▶ [EXERCISE BRIEF] Please give the lines of the listing below again, from the line holding "This screenshot has height=511, width=1568." through the line holding "This screenshot has width=897, height=720.", inclusive. Swap "heading" for "title" and leave all else unchanged.

Rows from a dataset:
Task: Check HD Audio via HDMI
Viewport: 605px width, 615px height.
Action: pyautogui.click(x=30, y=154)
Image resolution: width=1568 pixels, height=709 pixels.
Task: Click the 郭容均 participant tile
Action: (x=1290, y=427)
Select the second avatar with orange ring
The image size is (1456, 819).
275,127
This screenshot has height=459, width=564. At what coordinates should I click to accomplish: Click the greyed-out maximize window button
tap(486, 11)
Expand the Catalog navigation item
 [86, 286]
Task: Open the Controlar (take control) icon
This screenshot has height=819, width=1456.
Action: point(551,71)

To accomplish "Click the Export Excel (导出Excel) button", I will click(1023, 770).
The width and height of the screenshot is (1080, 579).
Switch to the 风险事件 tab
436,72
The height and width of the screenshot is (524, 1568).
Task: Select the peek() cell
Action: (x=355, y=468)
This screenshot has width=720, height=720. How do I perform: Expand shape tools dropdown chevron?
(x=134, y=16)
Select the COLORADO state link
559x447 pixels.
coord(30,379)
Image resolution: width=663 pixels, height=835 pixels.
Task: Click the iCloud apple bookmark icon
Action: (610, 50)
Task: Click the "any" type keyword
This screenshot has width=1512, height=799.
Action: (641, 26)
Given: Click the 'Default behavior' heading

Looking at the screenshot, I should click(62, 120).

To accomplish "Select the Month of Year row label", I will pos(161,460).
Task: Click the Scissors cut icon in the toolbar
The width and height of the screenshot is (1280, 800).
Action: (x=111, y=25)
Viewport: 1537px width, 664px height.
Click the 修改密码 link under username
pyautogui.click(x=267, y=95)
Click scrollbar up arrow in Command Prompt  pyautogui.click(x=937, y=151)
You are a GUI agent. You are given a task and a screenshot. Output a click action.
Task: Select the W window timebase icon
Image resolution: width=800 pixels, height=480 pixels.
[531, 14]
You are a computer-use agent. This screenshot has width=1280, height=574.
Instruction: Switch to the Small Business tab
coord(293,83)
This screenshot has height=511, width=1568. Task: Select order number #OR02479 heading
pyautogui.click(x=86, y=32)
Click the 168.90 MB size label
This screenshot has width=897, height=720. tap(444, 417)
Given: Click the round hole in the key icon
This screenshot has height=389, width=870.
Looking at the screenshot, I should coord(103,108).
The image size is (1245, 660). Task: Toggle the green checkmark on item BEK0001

▶ [TASK SOLUTION]
This screenshot has height=511, width=1568. Task: Select order number #OR02479 title
pyautogui.click(x=86, y=32)
Click the 168.90 MB size label
This screenshot has width=897, height=720. tap(444, 417)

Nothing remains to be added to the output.